In the realm of linear differential equations, the characteristic equation plays a crucial role in finding solutions. When handling a homogeneous linear differential equation with constant coefficients, such as \( y'' - 6y' + 9y = 0 \), we derive the characteristic equation by substituting derivatives with their corresponding powers of \( r \). This means replacing \( y'' \) with \( r^2 \), \( y' \) with \( r \), and \( y \) with 1.

For the equation at hand, this substitution leads to the characteristic equation \( r^2 - 6r + 9 = 0 \). Solving this equation provides the roots that dictate the form of the solution to the original differential equation.

Here are key points to remember when deriving the characteristic equation:

• Identify the order of the differential equation (second-order in our example).
• Substitute correctly: \( y'' \to r^2 \), \( y' \to r \), and \( y \to 1 \).
• Solve the resulting polynomial equation for \( r \).

Once the roots of the characteristic equation have been found, the next step involves constructing the general solution of the differential equation. The nature of the roots—whether they are distinct, repeated, or complex—determines the form of this general solution.

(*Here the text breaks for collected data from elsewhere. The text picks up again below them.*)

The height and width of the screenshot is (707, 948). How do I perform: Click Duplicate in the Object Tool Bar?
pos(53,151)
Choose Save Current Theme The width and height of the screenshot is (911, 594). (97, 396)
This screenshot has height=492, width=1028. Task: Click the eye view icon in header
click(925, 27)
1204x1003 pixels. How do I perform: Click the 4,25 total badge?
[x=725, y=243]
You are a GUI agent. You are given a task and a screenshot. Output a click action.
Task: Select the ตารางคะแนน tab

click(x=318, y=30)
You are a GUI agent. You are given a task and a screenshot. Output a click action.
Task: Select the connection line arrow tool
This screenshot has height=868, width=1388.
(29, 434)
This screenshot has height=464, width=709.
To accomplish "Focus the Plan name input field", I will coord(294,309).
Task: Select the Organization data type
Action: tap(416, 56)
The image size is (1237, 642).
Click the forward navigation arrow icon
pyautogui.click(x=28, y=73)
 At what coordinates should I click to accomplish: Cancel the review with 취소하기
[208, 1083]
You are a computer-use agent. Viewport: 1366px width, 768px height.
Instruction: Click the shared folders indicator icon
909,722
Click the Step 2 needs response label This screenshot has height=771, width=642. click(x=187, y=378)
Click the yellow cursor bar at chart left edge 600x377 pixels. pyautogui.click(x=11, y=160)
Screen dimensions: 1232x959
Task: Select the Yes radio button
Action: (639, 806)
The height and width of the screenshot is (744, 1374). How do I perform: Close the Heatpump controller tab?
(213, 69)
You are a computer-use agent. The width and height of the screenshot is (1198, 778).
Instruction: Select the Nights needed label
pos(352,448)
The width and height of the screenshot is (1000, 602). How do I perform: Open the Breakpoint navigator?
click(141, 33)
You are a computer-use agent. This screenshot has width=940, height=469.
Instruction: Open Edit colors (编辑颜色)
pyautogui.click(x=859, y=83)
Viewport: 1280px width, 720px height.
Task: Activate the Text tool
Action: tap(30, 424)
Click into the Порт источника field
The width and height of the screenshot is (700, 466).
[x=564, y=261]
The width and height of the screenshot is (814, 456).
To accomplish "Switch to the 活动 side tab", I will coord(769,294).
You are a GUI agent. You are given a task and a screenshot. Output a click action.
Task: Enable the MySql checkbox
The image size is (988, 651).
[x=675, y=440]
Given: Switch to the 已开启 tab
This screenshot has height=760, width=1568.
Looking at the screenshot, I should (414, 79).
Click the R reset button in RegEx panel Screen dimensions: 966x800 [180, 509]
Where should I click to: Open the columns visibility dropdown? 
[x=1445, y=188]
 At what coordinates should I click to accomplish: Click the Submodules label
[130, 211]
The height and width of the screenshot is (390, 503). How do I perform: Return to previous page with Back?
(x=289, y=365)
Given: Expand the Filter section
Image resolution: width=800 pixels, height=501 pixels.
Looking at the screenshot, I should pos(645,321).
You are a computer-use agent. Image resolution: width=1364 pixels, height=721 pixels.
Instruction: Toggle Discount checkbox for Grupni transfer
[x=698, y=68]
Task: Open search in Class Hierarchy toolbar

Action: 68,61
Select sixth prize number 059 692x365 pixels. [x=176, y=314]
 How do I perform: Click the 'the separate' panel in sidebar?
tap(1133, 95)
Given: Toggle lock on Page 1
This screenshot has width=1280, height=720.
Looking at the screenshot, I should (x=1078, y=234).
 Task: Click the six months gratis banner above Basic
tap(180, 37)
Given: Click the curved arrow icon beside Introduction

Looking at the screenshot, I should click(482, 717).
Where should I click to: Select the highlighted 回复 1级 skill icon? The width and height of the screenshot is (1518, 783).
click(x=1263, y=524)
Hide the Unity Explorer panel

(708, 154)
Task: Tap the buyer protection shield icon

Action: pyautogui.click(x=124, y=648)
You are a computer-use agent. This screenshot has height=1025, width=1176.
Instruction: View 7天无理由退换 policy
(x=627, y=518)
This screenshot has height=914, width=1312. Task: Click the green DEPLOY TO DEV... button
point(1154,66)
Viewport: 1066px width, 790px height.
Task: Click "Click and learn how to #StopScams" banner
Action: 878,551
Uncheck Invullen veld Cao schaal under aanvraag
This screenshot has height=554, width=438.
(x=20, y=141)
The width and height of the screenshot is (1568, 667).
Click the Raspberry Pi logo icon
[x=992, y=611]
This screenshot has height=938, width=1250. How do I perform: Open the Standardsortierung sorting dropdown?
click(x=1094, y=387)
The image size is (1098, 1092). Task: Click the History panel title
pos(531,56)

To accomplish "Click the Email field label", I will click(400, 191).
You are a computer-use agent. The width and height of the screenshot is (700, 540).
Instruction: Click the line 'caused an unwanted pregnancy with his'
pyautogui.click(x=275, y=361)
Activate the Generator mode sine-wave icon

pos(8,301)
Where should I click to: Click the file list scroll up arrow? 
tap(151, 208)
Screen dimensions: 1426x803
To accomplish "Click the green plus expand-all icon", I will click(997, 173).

For instance, in the equation \( y'' - 6y' + 9y = 0 \), the roots found were repeated, specifically \( r = 3 \). This means the solution takes a specific form that accommodates for the repeated nature of the roots.

The general solution for a differential equation when there is a repeated root \( r \) is:

• \( y(t) = (C_1 + C_2 t) e^{rt} \)

This formula emerges because the repeated root generates a dependency between the terms of the solution. Understanding this helps students predict solutions' behavior more effectively. When applying this to our equation, the general solution becomes \( y(t) = (C_1 + C_2 t) e^{3t} \).

• \( C_1 \) and \( C_2 \) are constants determined by initial conditions.

Repeated roots arise when the characteristic equation's discriminant equals zero, indicating a single repeated solution. In our example, the characteristic equation derived from \( y'' - 6y' + 9y = 0 \) factored to \((r - 3)^2 = 0\), revealing that \( r = 3 \) is a repeated root.

The appearance of repeated roots means that a lone exponential term is insufficient for capturing the complete family of solutions. To address this, the solution must introduce a polynomial of terms with increasing powers of \( t \) (starting with \( t^0 \) which is 1) multiplying the exponential term. This is why the general solution includes \( C_1 + C_2 t \), ensuring all possible solutions are covered by this expression.

Key points regarding repeated roots:

• Recognize that repeated roots result in a solution involving both \( e^{rt} \) and \( t \cdot e^{rt} \).
• These adjustments ensure the general solution spans all possible behaviors when the differential equation is subject to various initial conditions.